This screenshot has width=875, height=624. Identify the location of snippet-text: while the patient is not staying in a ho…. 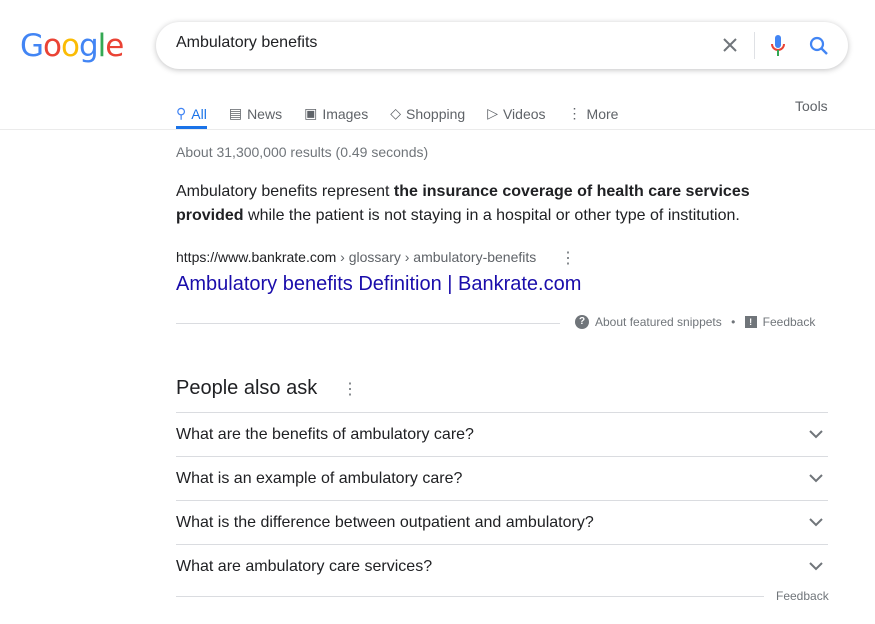
(492, 216).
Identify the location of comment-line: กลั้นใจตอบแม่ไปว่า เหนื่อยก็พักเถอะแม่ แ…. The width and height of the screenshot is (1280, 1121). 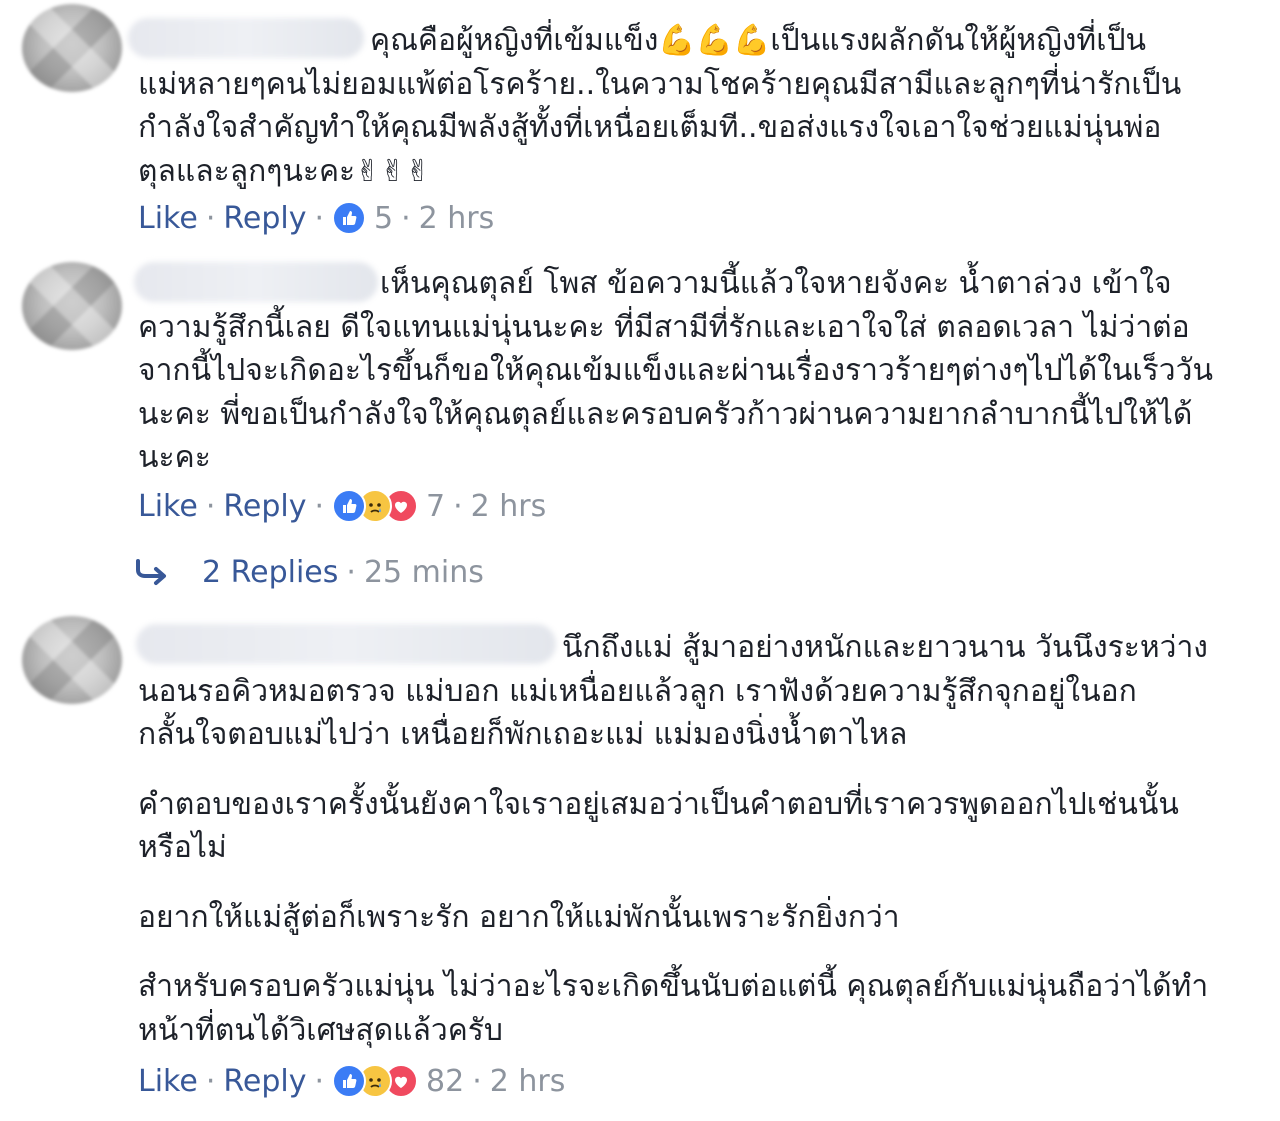
(523, 734).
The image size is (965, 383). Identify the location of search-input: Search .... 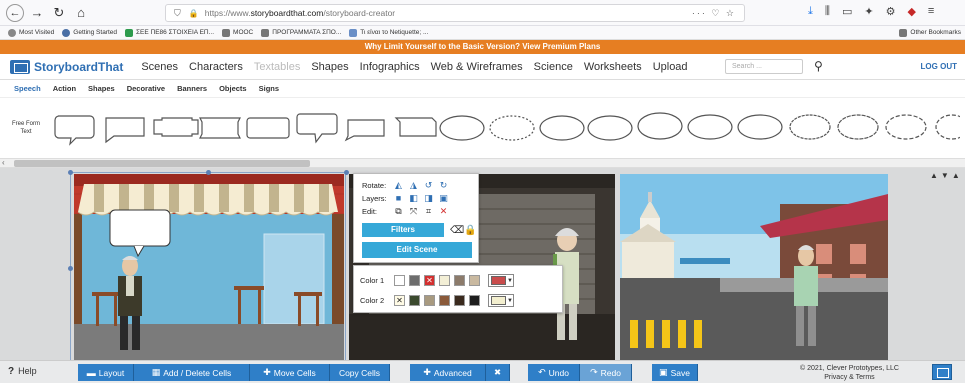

-- WORK ITEM --
Reproduce every line of the records above, requests included, and add 110 to each coordinate value in the answers. Omit the pictures.

-- FINISHED EXERCISE --
This screenshot has width=875, height=624. Identify the location of snippet-text: while the patient is not staying in a ho…. 
(602, 326).
Identify the location of comment-line: กลั้นใจตอบแม่ไปว่า เหนื่อยก็พักเถอะแม่ แ…. The width and height of the screenshot is (1280, 1121). 
(633, 844).
The image size is (965, 383). Identify the location of search-input: Search .... 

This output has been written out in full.